For my probability course I have to work out the following integral and I want to be sure that I did it properly since my last calculus-related course was at least 2 years ago.

The integral is this one:

$$I = \int_{\mathbb{R}^2} uvf(u,v)\mathrm{d}u\mathrm{d}v$$

$$f(u,v) = \frac{1}{2\pi\sigma_1\sigma_2\sqrt{1-\rho^2}}g(u,v)$$

$$g(u,v) = \exp\left( -\frac{1}{2} \frac{1}{1-\rho^2}\left\{\left(\frac{u}{\sigma_1}\right)^2 -2\rho\left(\frac{u}{\sigma_1}\right)\left(\frac{v}{\sigma_2}\right)+\left(\frac{v}{\sigma_2}\right)^2\right\}\right)$$

First, if I define: $U = \frac{u}{\sigma_1}$ amd $V = \frac{v}{\sigma_2}$ I can rewrite the integral the following way:

$$I = (\sigma_1\sigma_2)^2\int_{\mathbb{R}^2}UVf(U\sigma_1,V\sigma_2)\mathrm{d}U\mathrm{d}V$$

The current problem is that we can't separate the two integrals because of the term $UV$ in $g(U\sigma_1,V\sigma_2).$ So, that means that I have to find a change of variables so that I can separate $U$ and $V$.

For that purpose, I want to find a base in which $h(U,V) = U^2 - 2\rho UV + V^2$ is free from the term $UV$.

$$h(U,V) = \pmatrix{U & V} \pmatrix{1 & -\rho \\ -\rho & 1} \pmatrix{U \\ V}$$

Its eigenvalues are: $$\lambda_1 = 1+\rho \text{ and } \lambda_2 = {1-\rho}$$ and its eigenvectors are: $$\vec{\lambda_1} = \pmatrix{1 \\ 1} \text{ and } \vec{\lambda_2} = \pmatrix{1 \\ -1}$$

From there I understand that the variable change $X = U + V$ and $Y = U - V$ will do what I want. Indeed,

$$h(X+Y, X-Y) = 2(X^2(1-\rho) + Y^2(1+\rho))$$

Since $U$ and $V$ ranged over $\mathbb{R}$ it will be the same for $X+Y$ and $X - Y$.

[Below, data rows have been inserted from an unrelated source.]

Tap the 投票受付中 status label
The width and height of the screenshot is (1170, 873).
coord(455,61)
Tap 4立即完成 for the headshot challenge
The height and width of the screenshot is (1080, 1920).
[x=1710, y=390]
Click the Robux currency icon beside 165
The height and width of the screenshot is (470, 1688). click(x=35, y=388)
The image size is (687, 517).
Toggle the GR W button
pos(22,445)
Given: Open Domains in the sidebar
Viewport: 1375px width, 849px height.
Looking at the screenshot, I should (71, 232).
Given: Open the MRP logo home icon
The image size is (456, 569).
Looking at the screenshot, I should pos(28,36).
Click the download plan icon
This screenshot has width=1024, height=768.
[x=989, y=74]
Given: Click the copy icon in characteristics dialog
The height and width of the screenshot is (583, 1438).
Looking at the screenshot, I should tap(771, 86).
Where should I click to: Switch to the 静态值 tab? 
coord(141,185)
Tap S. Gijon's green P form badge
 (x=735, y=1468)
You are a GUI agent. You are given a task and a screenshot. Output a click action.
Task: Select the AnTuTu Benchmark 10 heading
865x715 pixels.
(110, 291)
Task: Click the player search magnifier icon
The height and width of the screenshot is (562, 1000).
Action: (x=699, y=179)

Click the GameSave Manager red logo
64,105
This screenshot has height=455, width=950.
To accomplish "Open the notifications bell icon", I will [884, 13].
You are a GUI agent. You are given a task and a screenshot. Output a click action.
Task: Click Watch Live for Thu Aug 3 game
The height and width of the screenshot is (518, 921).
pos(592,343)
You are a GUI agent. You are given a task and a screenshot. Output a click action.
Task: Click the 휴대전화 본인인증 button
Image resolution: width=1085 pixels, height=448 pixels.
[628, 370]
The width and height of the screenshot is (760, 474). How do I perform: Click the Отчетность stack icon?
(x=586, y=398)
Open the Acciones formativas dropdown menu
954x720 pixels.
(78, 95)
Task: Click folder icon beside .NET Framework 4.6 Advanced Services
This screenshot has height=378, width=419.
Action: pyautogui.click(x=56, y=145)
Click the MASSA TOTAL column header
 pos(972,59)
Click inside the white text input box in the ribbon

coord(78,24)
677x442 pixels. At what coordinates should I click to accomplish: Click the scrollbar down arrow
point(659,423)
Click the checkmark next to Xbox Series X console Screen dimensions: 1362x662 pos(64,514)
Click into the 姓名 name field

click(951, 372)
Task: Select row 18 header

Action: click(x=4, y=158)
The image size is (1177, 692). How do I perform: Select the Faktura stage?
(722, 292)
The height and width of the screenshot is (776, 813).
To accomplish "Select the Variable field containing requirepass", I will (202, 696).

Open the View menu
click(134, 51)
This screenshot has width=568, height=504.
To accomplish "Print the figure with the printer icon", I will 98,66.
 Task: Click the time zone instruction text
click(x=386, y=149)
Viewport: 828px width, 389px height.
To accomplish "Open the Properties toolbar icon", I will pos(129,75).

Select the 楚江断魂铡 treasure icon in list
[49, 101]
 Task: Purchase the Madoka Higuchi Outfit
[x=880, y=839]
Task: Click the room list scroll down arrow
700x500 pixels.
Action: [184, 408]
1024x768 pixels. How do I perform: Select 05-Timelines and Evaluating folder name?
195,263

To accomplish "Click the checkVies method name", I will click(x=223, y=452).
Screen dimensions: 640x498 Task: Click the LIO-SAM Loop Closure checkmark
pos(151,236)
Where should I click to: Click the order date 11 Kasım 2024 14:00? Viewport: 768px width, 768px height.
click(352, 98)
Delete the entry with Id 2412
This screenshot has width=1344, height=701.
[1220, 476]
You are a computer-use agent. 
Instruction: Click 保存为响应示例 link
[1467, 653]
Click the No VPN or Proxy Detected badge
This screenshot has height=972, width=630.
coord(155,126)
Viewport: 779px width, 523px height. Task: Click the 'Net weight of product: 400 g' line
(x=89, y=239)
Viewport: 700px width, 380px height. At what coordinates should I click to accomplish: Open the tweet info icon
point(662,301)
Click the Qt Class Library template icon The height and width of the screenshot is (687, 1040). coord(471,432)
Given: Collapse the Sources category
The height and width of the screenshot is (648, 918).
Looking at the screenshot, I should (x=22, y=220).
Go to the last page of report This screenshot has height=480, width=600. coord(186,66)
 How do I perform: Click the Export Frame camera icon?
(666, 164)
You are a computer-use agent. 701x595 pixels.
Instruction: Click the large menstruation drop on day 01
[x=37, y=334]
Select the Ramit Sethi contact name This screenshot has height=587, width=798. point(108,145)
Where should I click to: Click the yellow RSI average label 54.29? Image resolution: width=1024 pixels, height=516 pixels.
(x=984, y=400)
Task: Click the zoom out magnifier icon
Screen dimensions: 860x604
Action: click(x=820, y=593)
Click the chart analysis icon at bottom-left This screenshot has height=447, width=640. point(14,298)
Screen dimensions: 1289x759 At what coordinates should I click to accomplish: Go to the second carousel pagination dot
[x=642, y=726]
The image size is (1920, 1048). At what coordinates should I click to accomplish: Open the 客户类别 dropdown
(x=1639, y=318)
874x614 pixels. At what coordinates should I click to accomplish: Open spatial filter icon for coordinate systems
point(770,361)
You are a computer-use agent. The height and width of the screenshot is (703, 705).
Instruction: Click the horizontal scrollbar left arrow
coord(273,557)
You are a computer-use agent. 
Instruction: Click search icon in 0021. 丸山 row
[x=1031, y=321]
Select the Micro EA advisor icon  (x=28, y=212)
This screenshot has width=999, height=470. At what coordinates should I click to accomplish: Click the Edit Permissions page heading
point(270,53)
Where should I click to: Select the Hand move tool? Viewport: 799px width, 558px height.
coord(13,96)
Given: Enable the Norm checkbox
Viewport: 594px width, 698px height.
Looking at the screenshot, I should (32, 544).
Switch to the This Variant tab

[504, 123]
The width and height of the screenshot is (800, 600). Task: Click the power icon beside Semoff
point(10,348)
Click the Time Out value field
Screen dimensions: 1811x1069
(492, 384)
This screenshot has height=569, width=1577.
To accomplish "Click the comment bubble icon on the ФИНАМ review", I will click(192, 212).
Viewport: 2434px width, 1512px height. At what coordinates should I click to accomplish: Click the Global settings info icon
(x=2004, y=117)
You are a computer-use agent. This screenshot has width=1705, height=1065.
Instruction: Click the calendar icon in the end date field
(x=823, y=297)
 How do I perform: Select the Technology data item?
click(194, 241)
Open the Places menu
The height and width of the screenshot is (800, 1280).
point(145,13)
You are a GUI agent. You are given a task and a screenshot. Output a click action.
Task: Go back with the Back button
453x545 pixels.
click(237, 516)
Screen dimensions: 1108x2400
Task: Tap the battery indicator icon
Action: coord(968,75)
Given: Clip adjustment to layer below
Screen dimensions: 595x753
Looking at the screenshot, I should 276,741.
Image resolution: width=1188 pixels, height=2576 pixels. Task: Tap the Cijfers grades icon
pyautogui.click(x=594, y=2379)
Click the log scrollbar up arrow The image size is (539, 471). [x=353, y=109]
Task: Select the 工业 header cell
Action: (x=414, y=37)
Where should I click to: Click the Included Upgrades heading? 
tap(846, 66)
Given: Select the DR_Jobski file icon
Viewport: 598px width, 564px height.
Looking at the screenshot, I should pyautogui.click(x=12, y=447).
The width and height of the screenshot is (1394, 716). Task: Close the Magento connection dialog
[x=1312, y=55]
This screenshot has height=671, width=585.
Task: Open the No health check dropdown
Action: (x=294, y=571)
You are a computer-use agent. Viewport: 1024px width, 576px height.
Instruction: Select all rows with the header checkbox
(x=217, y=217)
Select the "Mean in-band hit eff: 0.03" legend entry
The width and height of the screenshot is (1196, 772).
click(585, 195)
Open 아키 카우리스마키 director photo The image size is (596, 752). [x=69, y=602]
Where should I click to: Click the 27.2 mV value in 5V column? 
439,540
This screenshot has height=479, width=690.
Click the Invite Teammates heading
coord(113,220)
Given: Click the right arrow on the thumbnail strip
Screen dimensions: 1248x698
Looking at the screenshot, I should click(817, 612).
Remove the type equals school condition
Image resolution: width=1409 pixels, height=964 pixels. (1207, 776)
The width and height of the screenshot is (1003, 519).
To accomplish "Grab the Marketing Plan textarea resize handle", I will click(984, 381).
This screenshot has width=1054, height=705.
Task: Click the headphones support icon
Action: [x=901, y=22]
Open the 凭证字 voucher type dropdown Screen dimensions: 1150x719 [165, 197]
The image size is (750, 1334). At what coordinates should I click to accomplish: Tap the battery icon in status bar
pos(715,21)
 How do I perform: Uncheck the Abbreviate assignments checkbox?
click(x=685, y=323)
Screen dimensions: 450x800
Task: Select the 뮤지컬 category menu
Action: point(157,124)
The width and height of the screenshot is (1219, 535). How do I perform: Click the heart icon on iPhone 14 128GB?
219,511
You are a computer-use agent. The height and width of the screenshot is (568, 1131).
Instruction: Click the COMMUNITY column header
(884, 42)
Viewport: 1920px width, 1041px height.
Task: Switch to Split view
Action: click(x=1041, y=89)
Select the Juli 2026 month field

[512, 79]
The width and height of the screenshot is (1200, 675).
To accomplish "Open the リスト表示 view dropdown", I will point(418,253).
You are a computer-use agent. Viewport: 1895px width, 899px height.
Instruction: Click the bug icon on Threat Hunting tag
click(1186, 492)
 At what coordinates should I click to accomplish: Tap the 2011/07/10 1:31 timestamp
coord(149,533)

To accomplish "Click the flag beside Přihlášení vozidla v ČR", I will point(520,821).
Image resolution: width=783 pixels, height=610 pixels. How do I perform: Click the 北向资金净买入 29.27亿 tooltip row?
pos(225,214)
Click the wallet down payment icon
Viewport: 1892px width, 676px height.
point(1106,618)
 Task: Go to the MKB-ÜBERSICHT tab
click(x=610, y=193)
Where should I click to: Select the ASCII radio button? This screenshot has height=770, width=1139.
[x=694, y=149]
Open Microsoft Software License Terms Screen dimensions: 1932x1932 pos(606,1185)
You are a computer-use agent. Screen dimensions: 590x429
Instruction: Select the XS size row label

I switch back to lowercase. The integral can now be written:

$$J = \frac{2\pi\sqrt{1-\rho^2}}{\sigma_1\sigma_2}I = \int_{\mathbb{R}^2}(x^2 - y^2)\exp\left\{- \frac{x^2}{1+\rho} - \frac{y^2}{1-\rho} \right\}\mathrm{d}x\mathrm{d}y$$

I can then write,

$$J = J1 - J2$$

$$J1 = \int_{\mathbb{R}^2} x^2\exp\left\{- \frac{x^2}{1+\rho} - \frac{y^2}{1-\rho} \right\}\mathrm{d}x\mathrm{d}y$$

$$J2 = \int_{\mathbb{R}^2} y^2\exp\left\{- \frac{x^2}{1+\rho} - \frac{y^2}{1-\rho} \right\}\mathrm{d}x\mathrm{d}y$$

Before working out $J1$ and $J2$ I remind that:

$$\int_{\mathbb{R}^2} \exp(-ax^2)\mathrm{d}x = \sqrt{\frac{\pi}{a}}$$

and

$$\int_{\mathbb{R}^2} x^2\exp(-ax^2)\mathrm{d}x = \sqrt{\frac{\pi}{4a^3}}$$

First let's work out $J1$.

\begin{align*} J1 &= \int_{\mathbb{R}^2} x^2\exp\left\{- \frac{x^2}{1+\rho} - \frac{y^2}{1-\rho} \right\}\mathrm{d}x\mathrm{d}y \\ &= \int_{\mathbb{R}} x^2\exp\left\{- \frac{x^2}{1+\rho}\right\}\mathrm{d}x\int_{\mathbb{R}} \exp\left\{-\frac{y^2}{1-\rho} \right\}\mathrm{d}y \\ &= \frac{\sqrt{(1+\rho)^3\pi}\sqrt{(1-\rho)\pi}}{2} \end{align*}

Then, I obtain:

$$J2 = \frac{\sqrt{(1-\rho)^3\pi}\sqrt{(1+\rho)\pi}}{2}$$

Thus,

$$J = \frac{\pi (1-\rho^2) (\sqrt{1-\rho} + \sqrt{1+\rho})}{2}$$

Finally, $$I = \frac{\sigma_1\sigma_2}{4} \left( (1-\rho)\sqrt{1+\rho} + (1+\rho)\sqrt{1-\rho} \right)$$

Is this calculation right? I found that question really mean for a starter in a probability class where the lecturer do not know anything about the background of the students. Maybe there is a shorter and simplier solution but I did not saw it.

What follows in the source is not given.